In April 2015, high-level authorities from 15 countries have pledged to collaborate on a global plan to wipe out forever the devastating animal disease known as ‘peste des petits ruminants' (PPR) by 2030 (rural 21 reported).
The plan for the first five-year phase of that effort is now ready to be put into action and consists of a global strategy backed by nine regional road maps.
How it works
The initial portion of the campaign is focused on countries where PPR is known to exist or where its status has never been assessed. It will involve activities to raise awareness among farmers, build their capacity to prevent and contain the disease, strengthen national veterinary health services and systems for control of PPR and other diseases, and implement targeted vaccination campaigns.
But the plan goes beyond disease eradication alone- it also aims to improve national production models and help herders build the strongest, most resilient livelihoods with their animal resources. With this approach, the agencies are looking to harness the potential of animal husbandry as a path out of poverty and valuable source of nutrition for poor families.
Together, FAO and OIE will coordinate the global efforts of governments, regional organisations, research institutions, funding partners and livestock owners through the Joint PPR Global Secretariat, based in Rome.
Replicating the success of the rinderpest strategy
It is not the first time FAO and OIE join forces to rid the world of a costly plague. The PPR initiative is modelled on the successful effort to eradicate rinderpest, a similar disease affecting cattle, buffalo and wildlife, with its global declaration of freedom in 2011. It was the first time an animal disease had been eradicated worldwide. The agencies' work on rinderpest not only showed that the eradication of a major animal disease was possible and cost effective but it also increased interest globally on how such efforts could be replicated to address other high impact diseases.
Meeting growing demand
With the world population set to rise to over 9.7 billion by 2050, small ruminant production is expected to rise with growing demand for meat and milk, growth that is generating new opportunities for producers, processers and sellers. With that comes stronger interest from governments and industry in making supply chains more reliable and the movement of animals safer.
A pledging conference to secure financial support for the first five-year plan will be organised early next year.

RECORD EXCERPTS =
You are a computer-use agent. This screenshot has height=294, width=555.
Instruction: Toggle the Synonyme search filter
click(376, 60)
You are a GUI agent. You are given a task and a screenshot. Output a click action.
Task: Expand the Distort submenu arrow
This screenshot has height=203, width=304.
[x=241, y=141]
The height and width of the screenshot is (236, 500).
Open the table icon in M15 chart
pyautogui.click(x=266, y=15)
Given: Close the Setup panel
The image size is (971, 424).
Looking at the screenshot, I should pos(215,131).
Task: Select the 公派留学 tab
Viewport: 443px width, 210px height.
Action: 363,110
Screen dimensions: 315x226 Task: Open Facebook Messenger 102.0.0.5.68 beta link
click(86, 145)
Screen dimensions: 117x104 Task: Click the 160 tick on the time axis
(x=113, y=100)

* * *

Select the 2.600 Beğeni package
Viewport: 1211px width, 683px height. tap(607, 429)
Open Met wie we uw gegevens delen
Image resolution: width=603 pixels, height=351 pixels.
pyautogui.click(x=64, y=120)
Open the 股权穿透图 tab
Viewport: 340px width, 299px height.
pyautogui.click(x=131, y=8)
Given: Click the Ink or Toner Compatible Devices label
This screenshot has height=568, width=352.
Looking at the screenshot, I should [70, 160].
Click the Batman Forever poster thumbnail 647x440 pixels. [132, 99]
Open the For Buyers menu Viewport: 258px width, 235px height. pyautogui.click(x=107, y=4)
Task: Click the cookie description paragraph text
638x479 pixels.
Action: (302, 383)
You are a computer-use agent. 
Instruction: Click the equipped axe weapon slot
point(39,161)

---

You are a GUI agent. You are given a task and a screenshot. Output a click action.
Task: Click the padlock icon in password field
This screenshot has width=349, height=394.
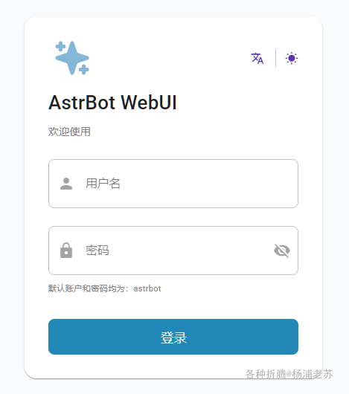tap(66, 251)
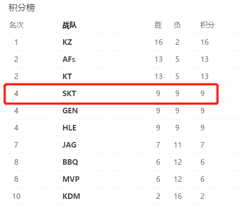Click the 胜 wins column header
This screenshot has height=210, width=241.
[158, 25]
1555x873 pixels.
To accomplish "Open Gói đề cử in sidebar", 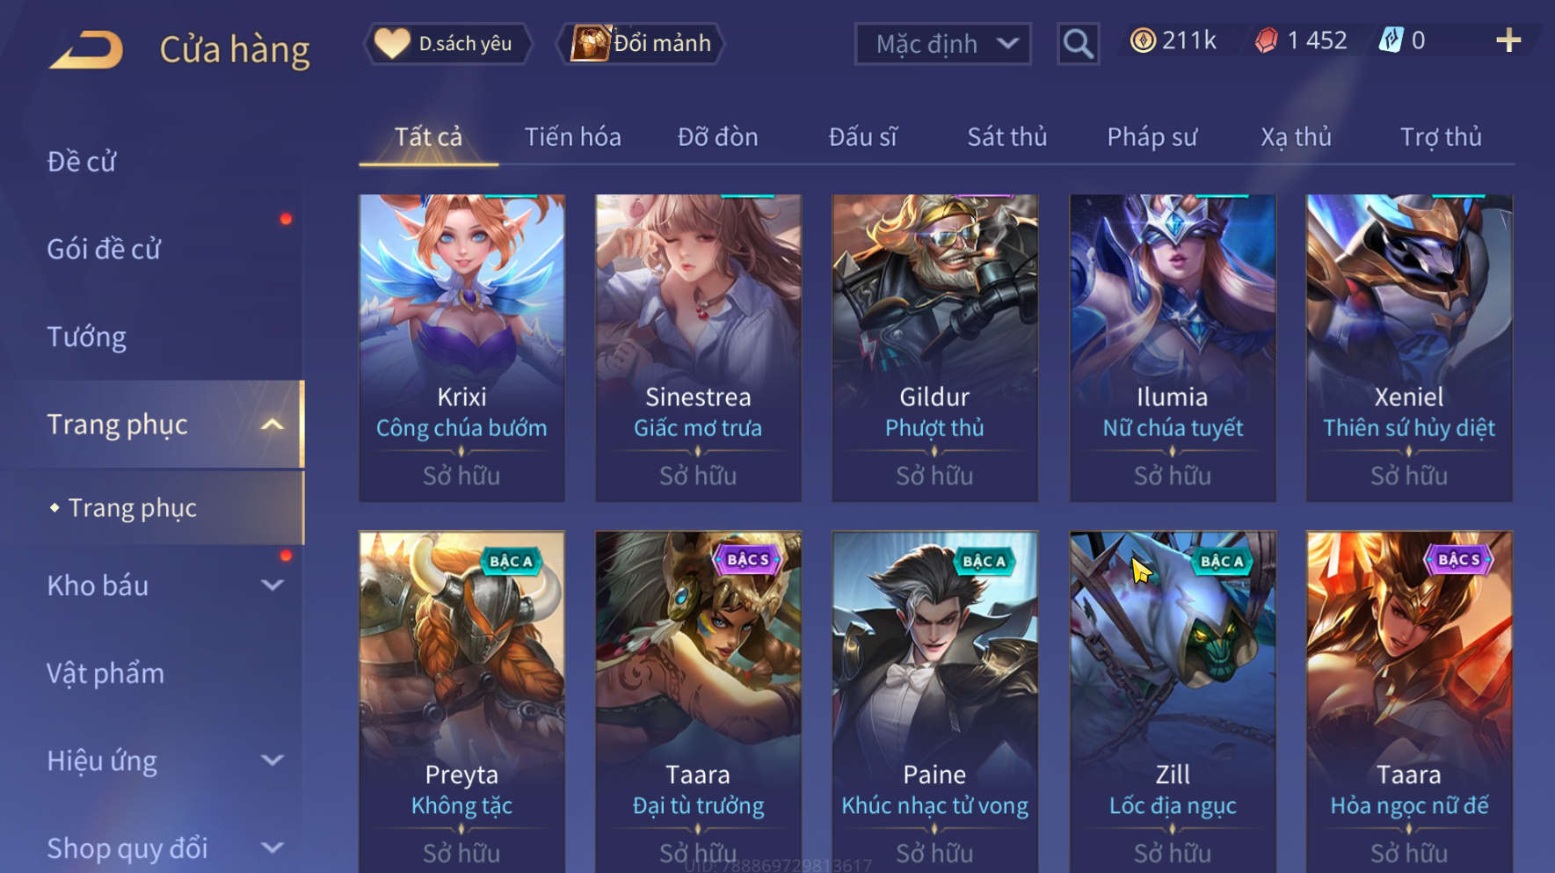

WHAT YOU NEED TO DO =
1/ Reproduce word for word the stretch of the PPR article from "How it works" through "targeted vaccination campaigns.".
2/ Which groups does the PPR article say FAO and OIE will coordinate through the Joint PPR Global Secretariat? List every one.
3/ According to the PPR article, in what year was global freedom from rinderpest declared?

TASK-BY-TASK OUTPUTS =
1/
How it works
The initial portion of the campaign is focused on countries where PPR is known to exist or where its status has never been assessed. It will involve activities to raise awareness among farmers, build their capacity to prevent and contain the disease, strengthen national veterinary health services and systems for control of PPR and other diseases, and implement targeted vaccination campaigns.

2/
Governments
Regional organisations
Research institutions
Funding partners
Livestock owners

3/ 2011